Comment en suis-je venu à traduire Bettý ? Tout d’abord, en novembre ou décembre 2005, l’Ambassadeur d’Islande à Paris, M. Tómas Ingi OLRICH (fin lettré et excellent connaisseur de la France. Il a étudié à Grenoble), m’avait prêté ce livre. Je l’avais lu ensuite, et l’avais reposé. Puis, l’ayant rendu, j’ai acheté un exemplaire en le faisant venir d’Islande. J’ai eu beaucoup de plaisir à le relire et l’idée m’est venue de le traduire. Pour cela, j’ai écrit à Arnaldur Indriðason par l’intermédiaire de son éditeur ( Je n’ai jamais rencontré Arnaldur. Vous voyez : vous avez une bonne longueur d’avance sur moi ! J’aurais eu l’occasion à Francfort pour la foire du livre en 2011, mais j’ai eu des scrupules à abandonner mes cours à l’université. Idem pour les Boréales de Caen où il a été récompensé pour Bettý… Je l’ai raté aussi à Lyon ! Décidément, il faudra que je retourne en Islande pour le voir… Je suis un peu idiot, sans doute, mais je ne voulais pas délaisser mes étudiants et mes cours). Il m’a répondu qu’il était ravi et que je n’avais qu’à demander à l’éditeur français, Madame Anne-Marie Métailié. Ce que j’ai fait ; mais avant, comme je savais qu’Éric BOURY (professeur d’anglais, qui a vingt ans de moins que moi et dont j’admire l’immense talent de traducteur. Il a passé deux ans en Islande et parle parfaitement l’islandais. Ses traductions sont impeccables et élégantes. J’étudie cette langue depuis plus de quarante ans et je crois que dans 400 ans, mon islandais sera à peu près acceptable, comme le gazon du Breton dans « Astérix chez les Bretons »), Eric BOURY,  donc,  était le traducteur attitré des romans où intervient Erlendur, je ne voulais surtout pas « marcher sur ses plates-bandes », comme on dit. Très gentiment, il m’a donné le feu vert en me recommandant auprès d’Anne-Marie. Laquelle lui a déclaré, après que je lui ai envoyé un résumé et quelques pages de ma traduction : « Pour ton petit (!) protégé, c’est bon ! ». Par internet d’abord et au téléphone ensuite, Éric et moi sommes devenus amis et nous aimons échanger nos impressions sur pas mal de choses (sur les traductions, sur les romans, les auteurs, mais aussi sur d’autres sujets : la famille, les enfants, l’enseignement, les langues scandinaves, l’allemand, l’anglais, etc…). C’est quelqu’un de charmant et que j’estime beaucoup. Je suis très heureux de l’avoir pour ami.
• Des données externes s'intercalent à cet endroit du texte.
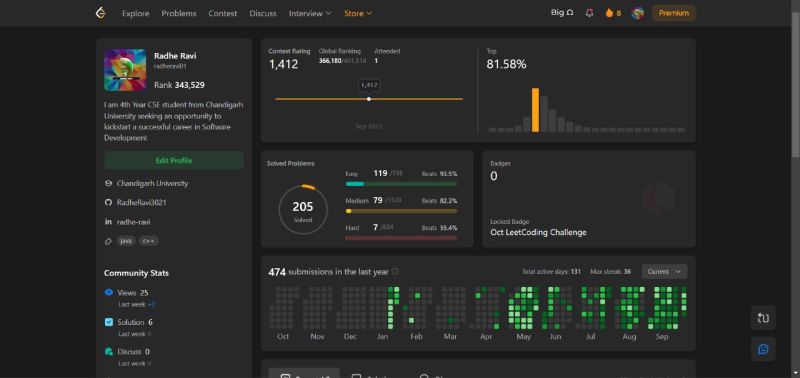
Task: Click the floating chat support icon
Action: pos(763,349)
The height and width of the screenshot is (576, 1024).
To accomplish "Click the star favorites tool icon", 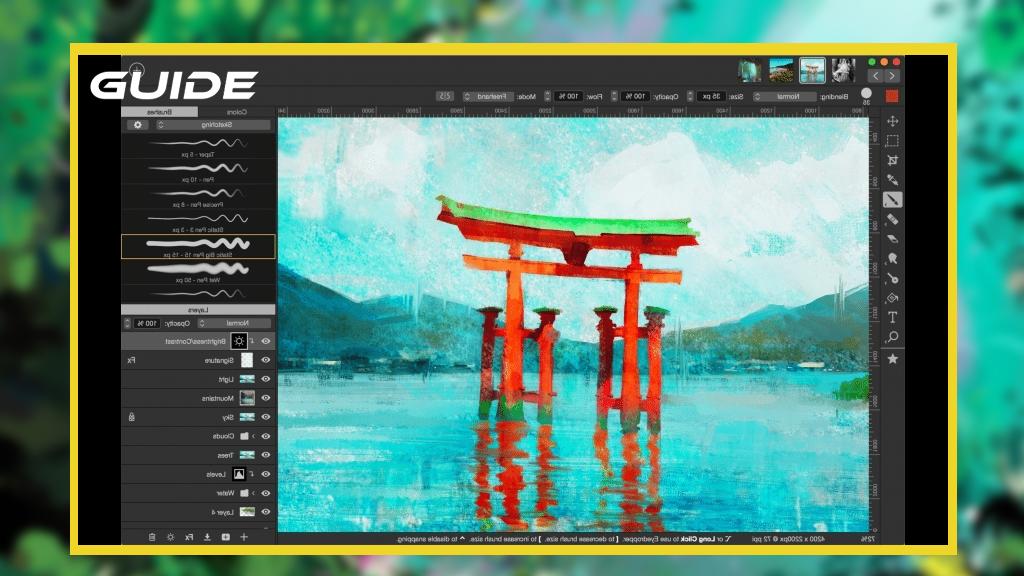I will [x=892, y=358].
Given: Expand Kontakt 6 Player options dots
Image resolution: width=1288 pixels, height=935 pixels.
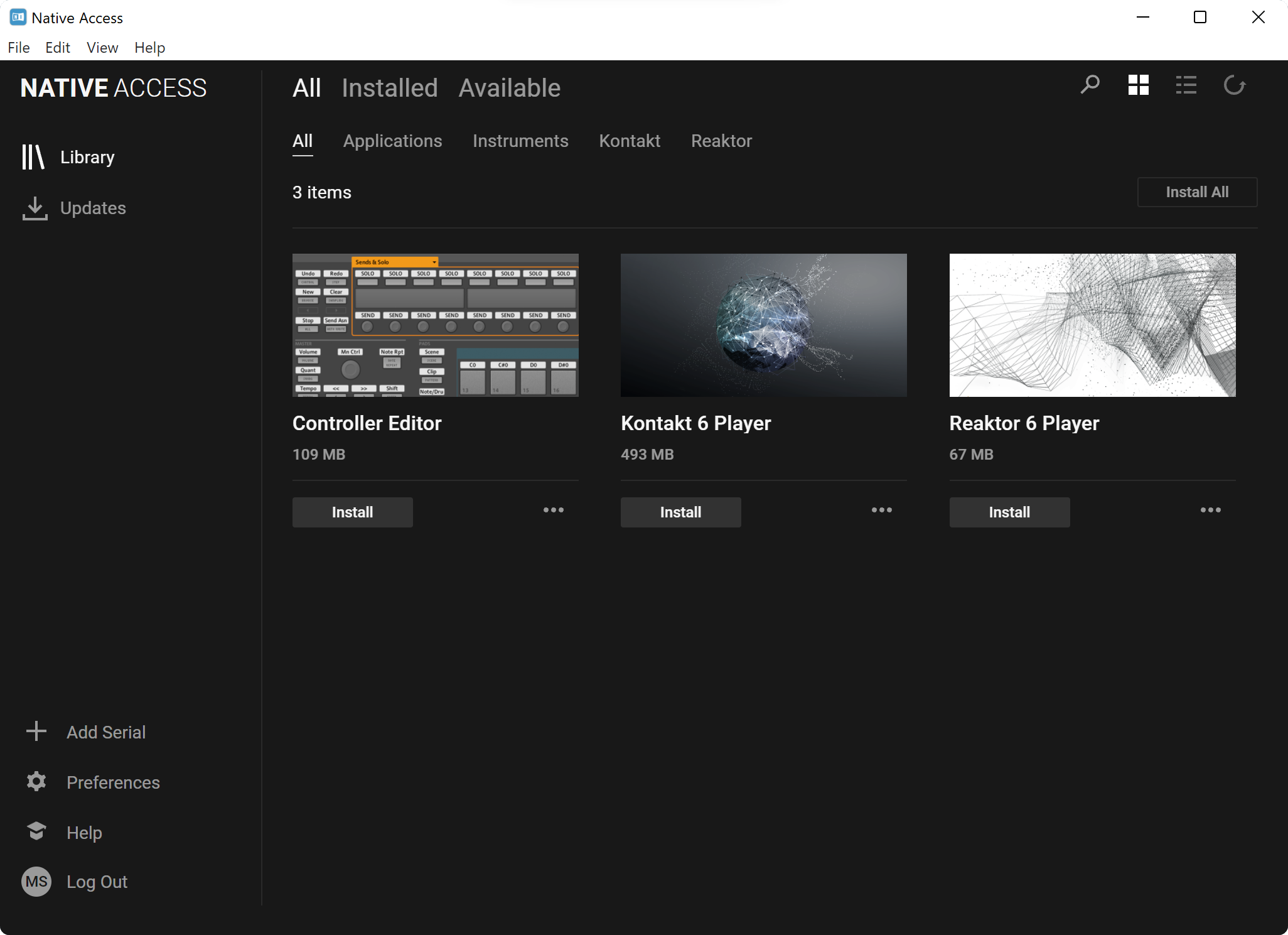Looking at the screenshot, I should 881,510.
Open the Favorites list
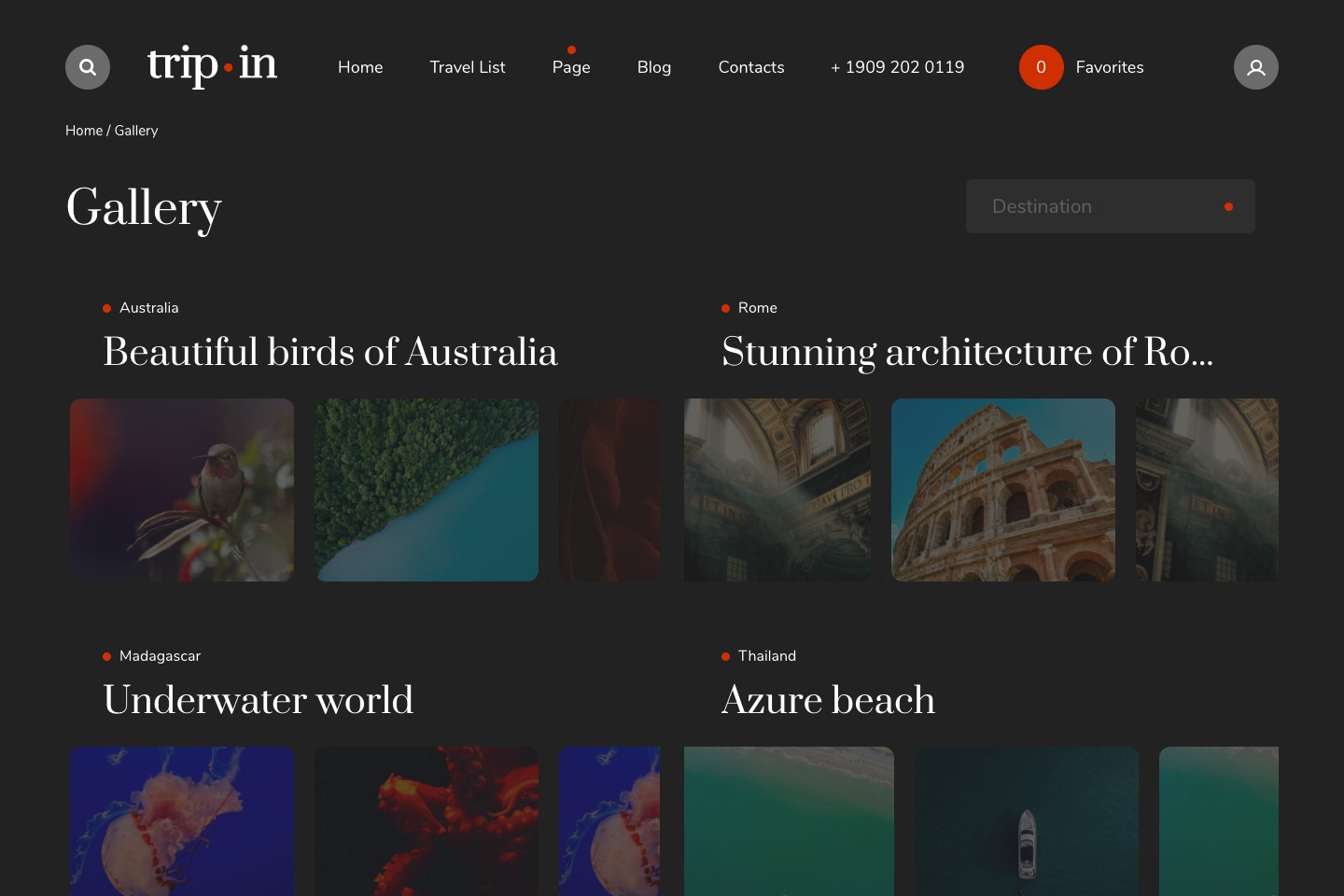Image resolution: width=1344 pixels, height=896 pixels. click(x=1109, y=66)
Éric a tout de suite été d’accord pour que nous nous partagions le travail : lui s’occupe des romans avec Erlendur, et moi des autres. Et ça me convient parfaitement… Normalement, si tout va bien, Madame Métailié m’a dit que ma traduction du « Livre du Roi » (un roman où l’amitié entre un jeune étudiant en philologie nordique et un vieux professeur spécialiste des manuscrits médiévaux leur fait entreprendre nombre d’aventures au Danemark, en Norvège, Allemagne de l’Est et aux Pays-Bas à la recherche du précieux Codex Regius des poèmes de l’Edda dans les années soixante du siècle dernier, affrontant de redoutables néo-nazis qui cherchent à s’emparer de ce trésor islandais.) paraîtrait en septembre (je l’ai rendue il y a un an, mais je comprends tout à fait que les romans avec Erlendur aient priorité. Les lecteurs attendent, c’est normal).

Attendons… age-16841_640

Les éditions du SEUIL m’ont proposé l’an dernier de traduire Flateyjargáta (« L’énigme de Flatey », parue le 7 février 2013. Très bon livre ! Une intrigue policière doublée d’une énigme médiévale concernant les anciennes sagas. L’auteur, Viktor Arnar Ingólfsson a été agréablement surpris de ce que je connaisse assez bien l’île de Flatey… par internet ! où il a passé ses premières années chez ses grands –  parents, à qui il dédie son livre. Très sympathique ! Le français est la 9e langue dans laquelle est traduit son roman. Je désire en traduire d’autres, ainsi que je l’ai signifié à la responsable du SEUIL).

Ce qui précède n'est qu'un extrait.